I called a doctor on Tuesday (or was it Wednesday?) and he said she was okay, developing normally, etc. But in Moscow they have this favorite condition - intracranial hypertension syndrome (sindrom vnutricherepnoy gipertenzii) - which seems to be just like hip dysplasia in Kyiv, a scary-sounding but rather vague thing that they feel safe (mis)diagnosing way too many kids with. The doctor - elderly, with a fancy medical/scientific degree and a personal stamp - said Marta should be checked by a neurologist, and, of course, he recommended someone, a friend, I'm sure, or a colleague he's getting commission from for sending customers her way... I mean, patients, not customers... I was actually thinking of one cozy restaurant in Istanbul as I was writing this - our friend, its owner, told us all about this commission thing (as it applies to him and his friends, not the Turkish doctors). Anyway, here's why the doctor thought Marta could have hypertension syndrome: because of her large forehead. Ha ha ha. If left untreated, it'd crush her brains, he told me very kindly, but was careful enough to put a question mark next to the diagnisis on the paper he issued to me. I told him (quite proudly) that the forehead is most definitely from Mishah, a familial trait, sort of. I hope he understood that his neurologist friend isn't getting any money from me.

Thursday, March 01, 2007

LJ user radulova (Russian journalist Natalya Radulova) has posted photos of Moscow apartments for rent. Jesus.

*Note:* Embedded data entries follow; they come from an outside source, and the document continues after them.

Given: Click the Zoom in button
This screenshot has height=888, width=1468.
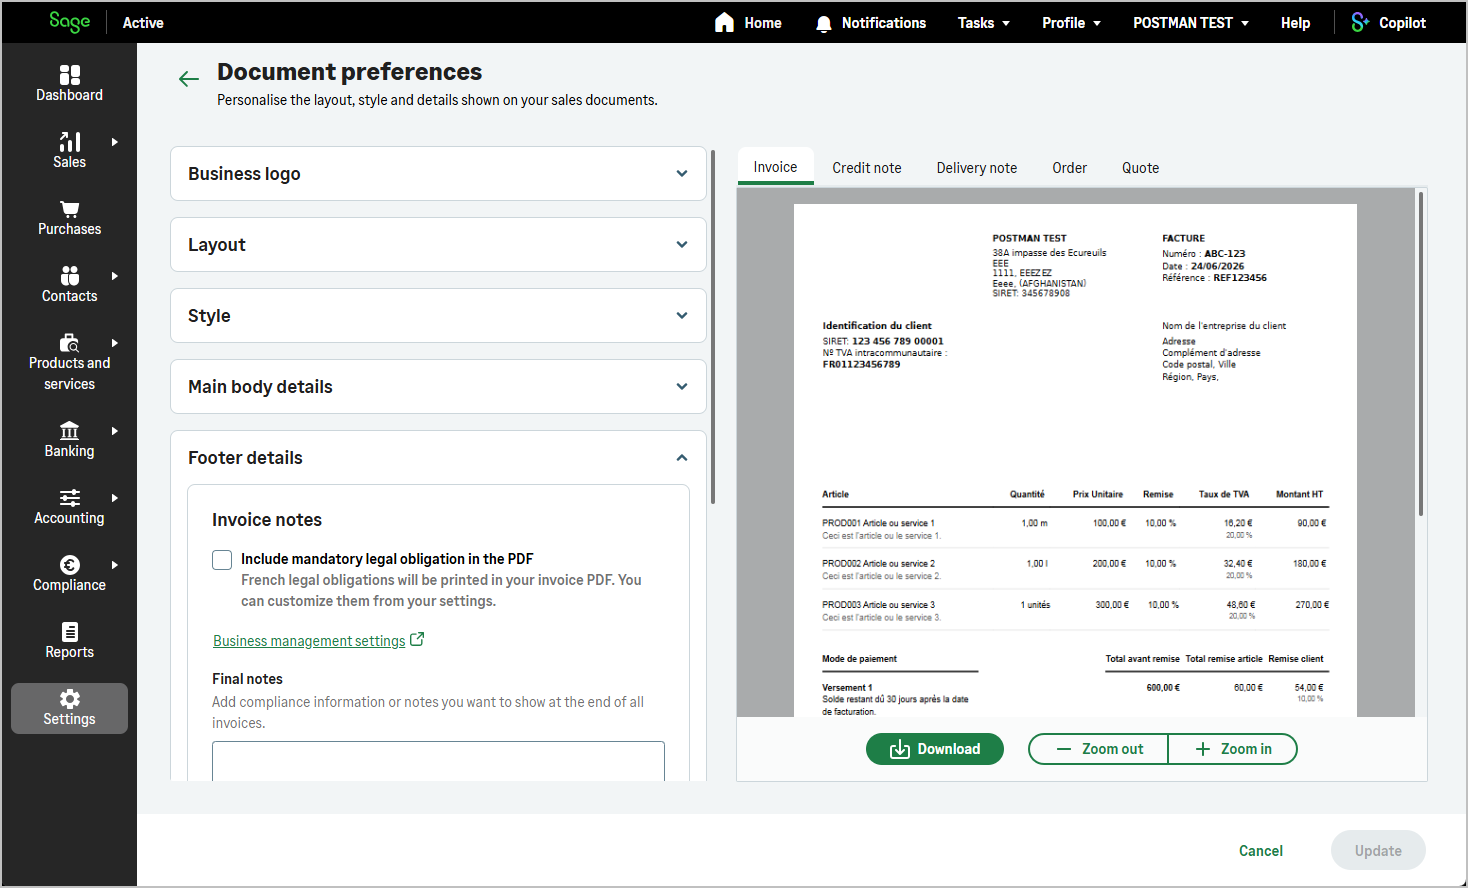Looking at the screenshot, I should (1232, 749).
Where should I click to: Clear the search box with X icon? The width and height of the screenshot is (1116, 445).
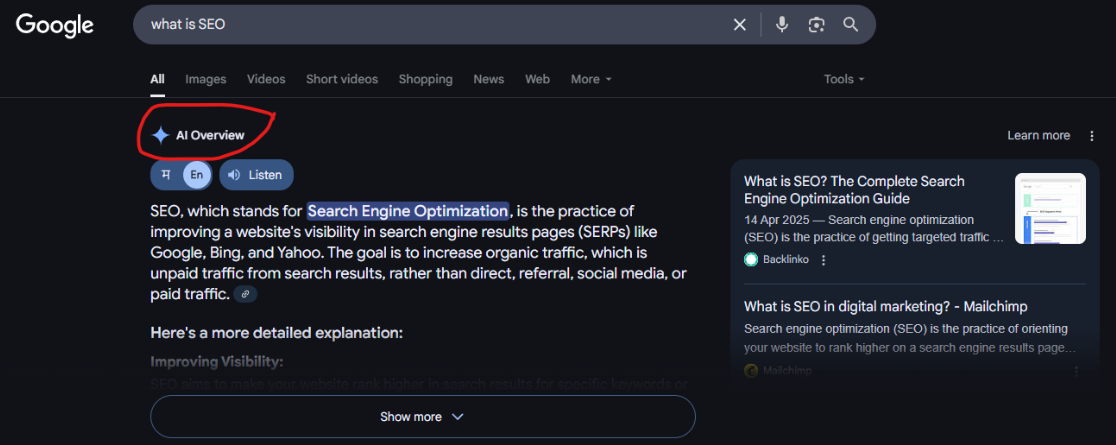pos(740,25)
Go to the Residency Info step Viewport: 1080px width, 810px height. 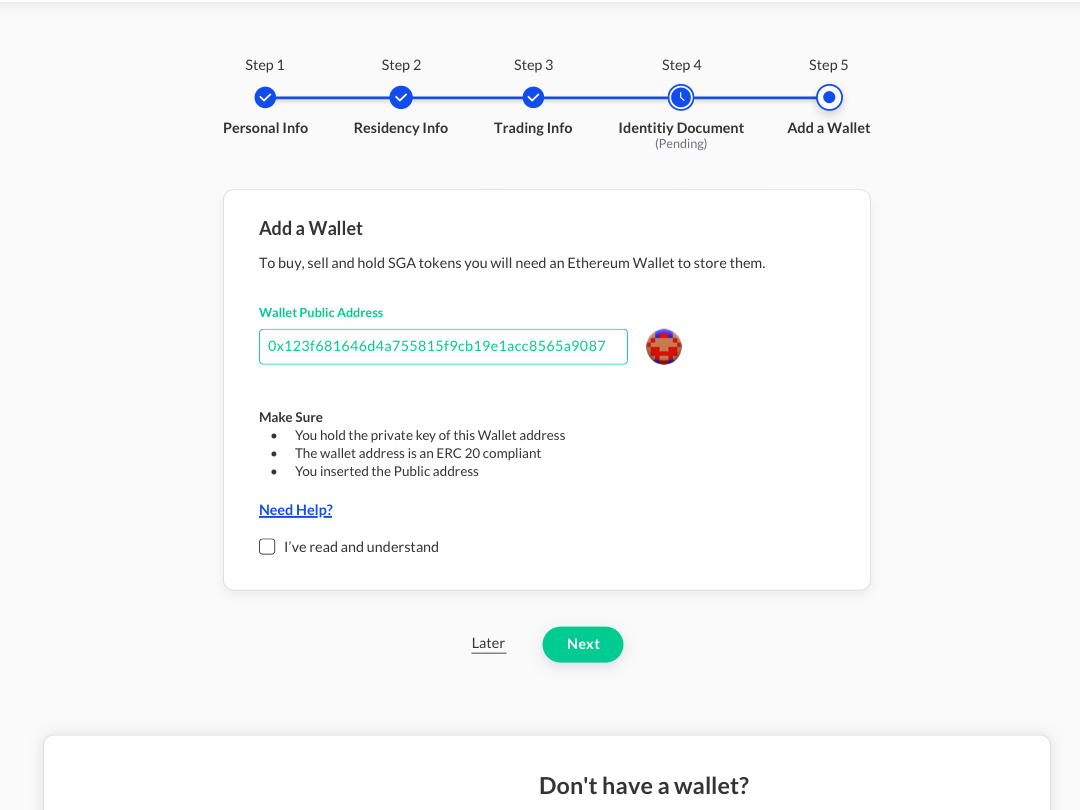[x=401, y=128]
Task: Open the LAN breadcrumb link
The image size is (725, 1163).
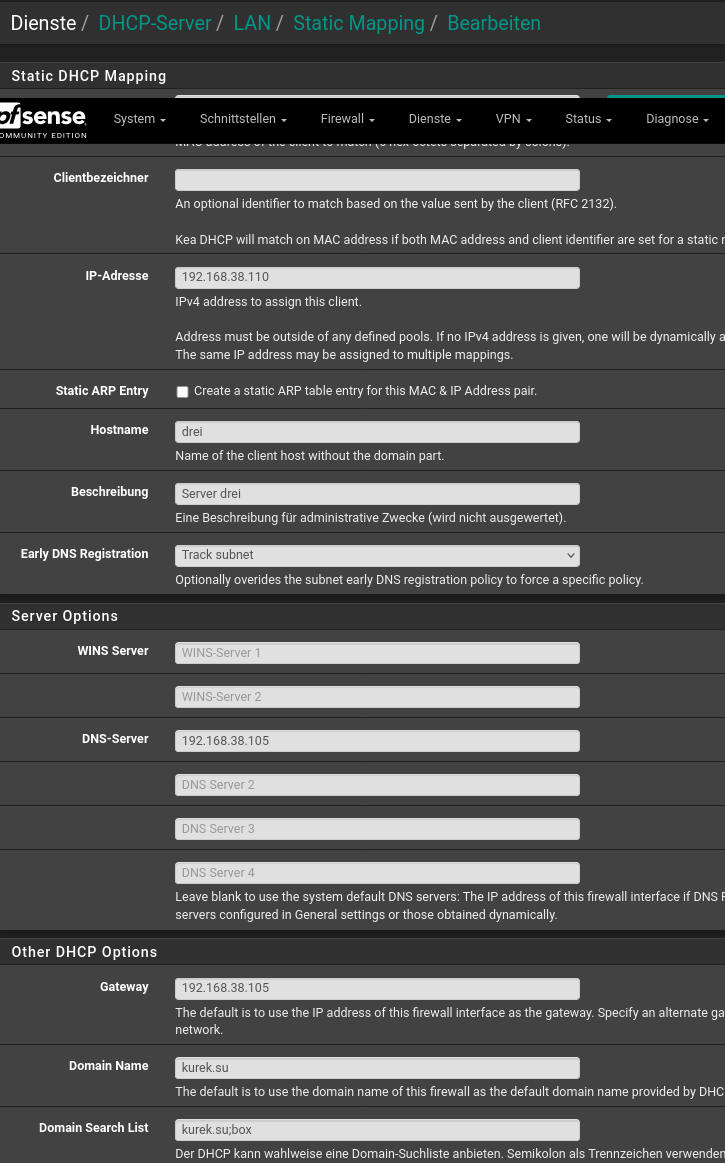Action: click(x=252, y=23)

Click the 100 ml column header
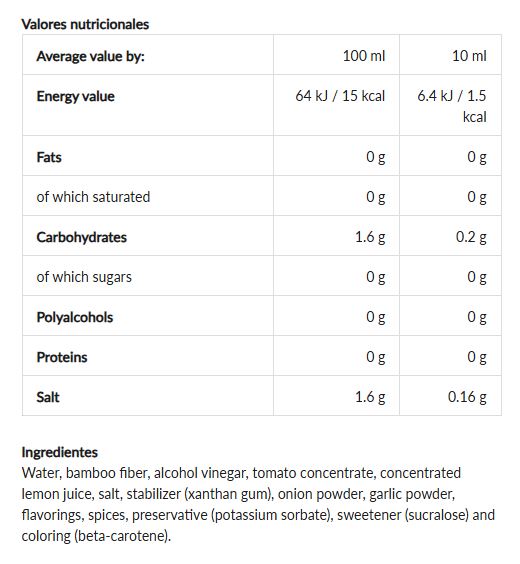[364, 56]
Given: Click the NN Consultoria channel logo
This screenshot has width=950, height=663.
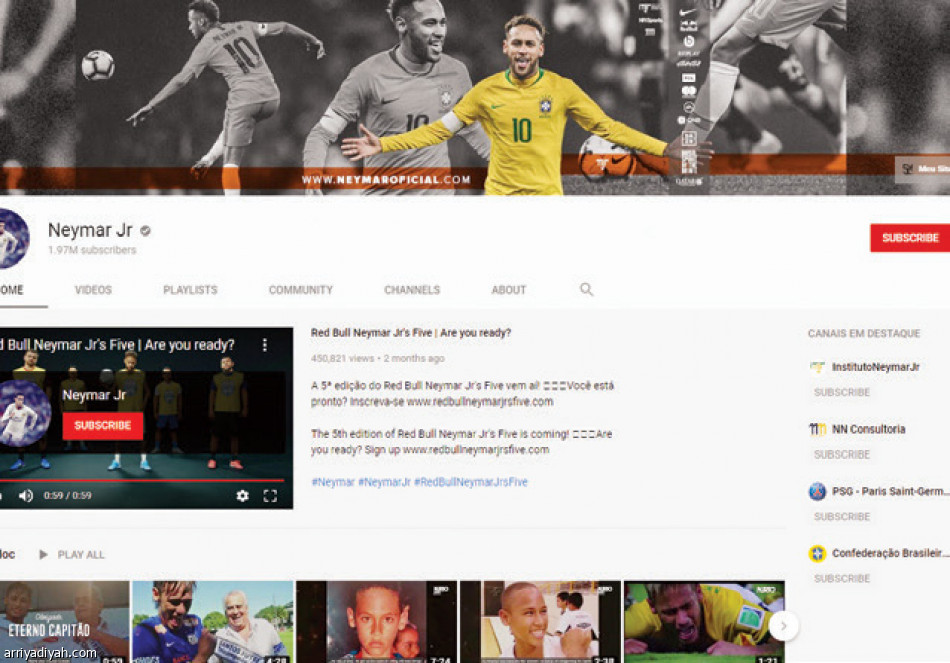Looking at the screenshot, I should click(x=817, y=429).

They say Kyiv is drowning in garbage (thanks to the already-not-so-new mayor and his preoccupation with stealing land instead of working). Mishah's mother confirms this, my mama hasn't noticed anything (but she's such an optimist, maybe that's why). What she has noticed lately is two things, though: first, a huge bath tub made of malachite on display in one furniture store downtown - the price tag is either 10,000 euros or 100,000 euros (I have to ask her again, but either way, it's outrageous); second, a stained-glass filling for wardrobe doors at another store, really beautiful, Tiffany, either $1,000 or $2,000 per square meter (a sudden memory loss - have to check this as well). "So what?" is an obvious question here, I know. Well, I guess it's a good example of how we take such truly amazing things for granted - I wasn't planning to write about it, but since I'm so terribly busy with Marta and with Global Voices and am neglecting this blog so cruelly, I had to jumpstart myself somehow, and this little anecdote is as good as any, I guess: Kyiv, the luxurious shithole.